L’obbligo assicurativo si aggiunge alle recenti disposizioni che hanno introdotto anche targa identificativa e casco, con l’obiettivo di aumentare la sicurezza sulle strade e regolamentare un mezzo di trasporto sempre più diffuso.
La polizza dovrà coprire i danni provocati a terzi durante la circolazione del monopattino, come lesioni a pedoni e ciclisti o danni ad altri veicoli. Non sarà però sufficiente una tradizionale Rc capofamiglia: secondo Assoutenti, l’assicurazione dovrà essere specificamente associata al monopattino attraverso il codice identificativo del mezzo.
Per i primi due anni non sarà applicato il sistema dell’indennizzo diretto. In questa fase transitoria, infatti, i risarcimenti seguiranno la procedura ordinaria, mentre l’Ivass monitorerà l’andamento dei sinistri per definire un sistema dedicato.
Sul fronte dei costi, una polizza base avrà un prezzo compreso mediamente tra 35 e 55 euro l’anno, cifra che potrà arrivare fino a circa 150 euro scegliendo coperture aggiuntive.
Chi circolerà senza assicurazione rischierà una sanzione amministrativa da 100 a 400 euro.

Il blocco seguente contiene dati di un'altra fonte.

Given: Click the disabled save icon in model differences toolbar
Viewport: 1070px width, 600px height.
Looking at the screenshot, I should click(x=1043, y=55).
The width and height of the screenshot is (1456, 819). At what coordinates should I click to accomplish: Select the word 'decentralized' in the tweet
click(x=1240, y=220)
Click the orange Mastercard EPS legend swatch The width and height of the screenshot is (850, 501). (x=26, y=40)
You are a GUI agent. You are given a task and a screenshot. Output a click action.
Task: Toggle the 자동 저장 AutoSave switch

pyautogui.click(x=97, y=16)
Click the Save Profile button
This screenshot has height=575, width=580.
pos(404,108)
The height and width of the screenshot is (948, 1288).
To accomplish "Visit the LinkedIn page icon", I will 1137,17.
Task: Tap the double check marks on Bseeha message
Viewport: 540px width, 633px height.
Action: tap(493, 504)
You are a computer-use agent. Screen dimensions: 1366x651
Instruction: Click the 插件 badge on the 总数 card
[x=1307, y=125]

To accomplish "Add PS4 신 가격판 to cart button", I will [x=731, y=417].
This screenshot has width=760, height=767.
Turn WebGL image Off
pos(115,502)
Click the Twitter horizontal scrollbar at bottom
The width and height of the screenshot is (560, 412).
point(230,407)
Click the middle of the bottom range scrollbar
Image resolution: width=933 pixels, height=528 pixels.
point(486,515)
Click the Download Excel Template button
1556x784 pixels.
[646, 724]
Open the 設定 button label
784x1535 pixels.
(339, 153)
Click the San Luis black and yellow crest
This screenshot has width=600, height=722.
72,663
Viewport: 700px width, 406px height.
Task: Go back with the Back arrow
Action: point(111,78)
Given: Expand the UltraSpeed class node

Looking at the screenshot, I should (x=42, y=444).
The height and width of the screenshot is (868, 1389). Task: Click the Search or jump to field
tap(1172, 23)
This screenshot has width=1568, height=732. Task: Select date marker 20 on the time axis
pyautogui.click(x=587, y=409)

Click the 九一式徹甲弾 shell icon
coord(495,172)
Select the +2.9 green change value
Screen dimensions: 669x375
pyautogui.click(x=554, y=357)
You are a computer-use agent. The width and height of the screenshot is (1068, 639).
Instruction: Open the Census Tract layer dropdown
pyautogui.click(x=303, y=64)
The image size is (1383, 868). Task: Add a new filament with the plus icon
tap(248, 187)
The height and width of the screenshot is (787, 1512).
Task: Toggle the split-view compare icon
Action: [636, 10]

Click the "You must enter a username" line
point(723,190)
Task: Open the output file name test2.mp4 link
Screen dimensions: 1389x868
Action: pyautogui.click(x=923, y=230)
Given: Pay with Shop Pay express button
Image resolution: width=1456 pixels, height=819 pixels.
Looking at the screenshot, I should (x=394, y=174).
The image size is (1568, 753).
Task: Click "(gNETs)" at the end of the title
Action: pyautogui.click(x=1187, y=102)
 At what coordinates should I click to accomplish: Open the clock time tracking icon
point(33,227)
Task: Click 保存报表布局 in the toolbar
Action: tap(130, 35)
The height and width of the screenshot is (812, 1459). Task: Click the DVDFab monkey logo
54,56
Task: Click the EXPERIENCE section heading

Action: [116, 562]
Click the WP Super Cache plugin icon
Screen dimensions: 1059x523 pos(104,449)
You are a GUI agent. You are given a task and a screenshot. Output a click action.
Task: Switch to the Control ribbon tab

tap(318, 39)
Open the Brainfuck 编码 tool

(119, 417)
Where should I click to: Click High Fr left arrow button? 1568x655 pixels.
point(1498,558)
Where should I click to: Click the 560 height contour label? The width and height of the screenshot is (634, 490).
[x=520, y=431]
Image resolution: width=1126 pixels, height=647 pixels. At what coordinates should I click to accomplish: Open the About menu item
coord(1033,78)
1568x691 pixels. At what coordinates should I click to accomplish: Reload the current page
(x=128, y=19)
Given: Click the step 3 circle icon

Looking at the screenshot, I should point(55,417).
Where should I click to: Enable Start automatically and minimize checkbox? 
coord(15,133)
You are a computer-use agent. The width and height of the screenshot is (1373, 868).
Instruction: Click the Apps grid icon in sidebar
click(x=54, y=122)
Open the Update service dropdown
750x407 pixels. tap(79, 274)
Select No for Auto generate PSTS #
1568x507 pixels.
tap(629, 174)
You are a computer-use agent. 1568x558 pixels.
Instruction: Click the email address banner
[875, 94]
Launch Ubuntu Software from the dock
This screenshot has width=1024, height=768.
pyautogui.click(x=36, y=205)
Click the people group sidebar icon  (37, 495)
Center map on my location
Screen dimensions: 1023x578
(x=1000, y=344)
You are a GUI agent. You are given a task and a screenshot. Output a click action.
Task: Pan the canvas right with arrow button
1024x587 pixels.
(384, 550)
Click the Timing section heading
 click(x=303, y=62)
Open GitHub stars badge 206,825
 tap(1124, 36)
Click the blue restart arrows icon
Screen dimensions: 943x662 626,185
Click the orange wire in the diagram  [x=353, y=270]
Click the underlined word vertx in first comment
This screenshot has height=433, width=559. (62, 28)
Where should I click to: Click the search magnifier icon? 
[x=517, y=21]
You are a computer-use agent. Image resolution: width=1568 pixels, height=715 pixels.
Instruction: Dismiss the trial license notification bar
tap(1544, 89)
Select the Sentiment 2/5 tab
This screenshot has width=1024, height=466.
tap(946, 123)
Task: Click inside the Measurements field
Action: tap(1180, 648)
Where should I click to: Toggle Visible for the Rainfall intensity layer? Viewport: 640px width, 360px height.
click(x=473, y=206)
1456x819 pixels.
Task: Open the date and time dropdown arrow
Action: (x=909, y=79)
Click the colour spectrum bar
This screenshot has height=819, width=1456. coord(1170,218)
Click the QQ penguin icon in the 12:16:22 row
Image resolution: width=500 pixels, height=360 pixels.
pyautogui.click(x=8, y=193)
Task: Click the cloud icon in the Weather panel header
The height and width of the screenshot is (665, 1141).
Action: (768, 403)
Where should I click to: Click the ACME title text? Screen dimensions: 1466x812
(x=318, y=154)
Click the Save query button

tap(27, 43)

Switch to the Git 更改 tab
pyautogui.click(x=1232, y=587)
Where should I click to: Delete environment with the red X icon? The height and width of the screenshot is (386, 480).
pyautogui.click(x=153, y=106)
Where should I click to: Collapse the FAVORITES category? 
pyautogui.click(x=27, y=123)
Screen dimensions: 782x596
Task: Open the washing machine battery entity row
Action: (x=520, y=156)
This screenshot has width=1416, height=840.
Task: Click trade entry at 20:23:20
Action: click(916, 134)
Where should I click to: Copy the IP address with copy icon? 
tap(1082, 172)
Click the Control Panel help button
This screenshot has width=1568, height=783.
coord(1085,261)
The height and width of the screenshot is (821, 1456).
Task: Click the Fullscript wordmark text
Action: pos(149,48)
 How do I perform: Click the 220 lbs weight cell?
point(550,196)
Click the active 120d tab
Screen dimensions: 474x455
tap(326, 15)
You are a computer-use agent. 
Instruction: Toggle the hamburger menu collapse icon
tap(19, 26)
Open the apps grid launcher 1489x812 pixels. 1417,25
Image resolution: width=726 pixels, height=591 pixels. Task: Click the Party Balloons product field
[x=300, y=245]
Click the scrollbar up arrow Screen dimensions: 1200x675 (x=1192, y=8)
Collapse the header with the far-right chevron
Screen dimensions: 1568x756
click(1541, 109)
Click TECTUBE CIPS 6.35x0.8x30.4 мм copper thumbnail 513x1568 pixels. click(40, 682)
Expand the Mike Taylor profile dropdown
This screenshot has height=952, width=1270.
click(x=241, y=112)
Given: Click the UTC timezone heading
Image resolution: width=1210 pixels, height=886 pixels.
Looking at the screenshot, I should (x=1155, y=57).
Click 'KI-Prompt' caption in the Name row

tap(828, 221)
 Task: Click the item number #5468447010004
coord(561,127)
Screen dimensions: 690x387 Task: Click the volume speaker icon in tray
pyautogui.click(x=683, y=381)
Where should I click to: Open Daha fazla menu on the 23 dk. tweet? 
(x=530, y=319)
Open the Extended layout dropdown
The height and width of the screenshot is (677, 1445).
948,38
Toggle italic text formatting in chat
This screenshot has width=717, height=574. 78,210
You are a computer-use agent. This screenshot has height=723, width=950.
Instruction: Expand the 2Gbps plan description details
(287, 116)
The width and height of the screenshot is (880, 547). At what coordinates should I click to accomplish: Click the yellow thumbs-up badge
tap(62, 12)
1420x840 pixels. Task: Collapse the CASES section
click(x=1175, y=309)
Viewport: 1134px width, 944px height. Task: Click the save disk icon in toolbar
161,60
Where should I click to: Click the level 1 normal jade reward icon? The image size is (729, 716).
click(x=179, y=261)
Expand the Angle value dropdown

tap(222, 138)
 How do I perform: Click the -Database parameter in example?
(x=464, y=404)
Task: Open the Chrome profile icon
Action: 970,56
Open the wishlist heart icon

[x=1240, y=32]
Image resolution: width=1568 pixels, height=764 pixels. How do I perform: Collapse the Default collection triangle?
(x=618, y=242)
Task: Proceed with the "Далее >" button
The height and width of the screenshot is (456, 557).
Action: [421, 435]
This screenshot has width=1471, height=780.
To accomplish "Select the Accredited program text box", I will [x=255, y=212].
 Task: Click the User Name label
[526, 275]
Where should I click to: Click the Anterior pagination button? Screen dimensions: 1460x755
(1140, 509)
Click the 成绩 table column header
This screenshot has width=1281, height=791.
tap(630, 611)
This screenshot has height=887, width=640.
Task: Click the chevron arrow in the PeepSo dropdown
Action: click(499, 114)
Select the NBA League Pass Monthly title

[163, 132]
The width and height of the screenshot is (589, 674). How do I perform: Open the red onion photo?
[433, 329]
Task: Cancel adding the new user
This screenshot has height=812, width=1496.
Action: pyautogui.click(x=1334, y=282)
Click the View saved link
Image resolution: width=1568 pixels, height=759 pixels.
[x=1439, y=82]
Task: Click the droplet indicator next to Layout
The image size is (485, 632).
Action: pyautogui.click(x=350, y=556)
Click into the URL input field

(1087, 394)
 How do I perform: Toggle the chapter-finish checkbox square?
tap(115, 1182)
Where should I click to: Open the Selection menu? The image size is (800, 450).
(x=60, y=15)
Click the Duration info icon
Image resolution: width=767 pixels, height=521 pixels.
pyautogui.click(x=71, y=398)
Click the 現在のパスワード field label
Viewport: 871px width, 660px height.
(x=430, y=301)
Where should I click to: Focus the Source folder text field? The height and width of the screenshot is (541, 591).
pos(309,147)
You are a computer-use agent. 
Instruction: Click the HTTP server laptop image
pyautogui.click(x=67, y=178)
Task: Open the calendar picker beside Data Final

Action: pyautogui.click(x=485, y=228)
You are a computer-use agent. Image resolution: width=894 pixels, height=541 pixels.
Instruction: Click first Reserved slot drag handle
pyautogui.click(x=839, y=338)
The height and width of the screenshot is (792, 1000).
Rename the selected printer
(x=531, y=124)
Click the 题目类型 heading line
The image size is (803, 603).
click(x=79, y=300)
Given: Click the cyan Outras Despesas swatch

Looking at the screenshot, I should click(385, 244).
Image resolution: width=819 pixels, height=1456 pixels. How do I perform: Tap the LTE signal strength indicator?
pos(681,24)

Non mancano le critiche da parte degli operatori del settore, che lamentano l’introduzione ravvicinata di nuovi obblighi e le difficoltà organizzative incontrate nelle ultime settimane. Anche Assoutenti chiede un rafforzamento dei controlli, sottolineando come in molte città restino ancora poco rispettate norme fondamentali, come l’utilizzo del casco e il divieto di trasportare passeggeri sul monopattino.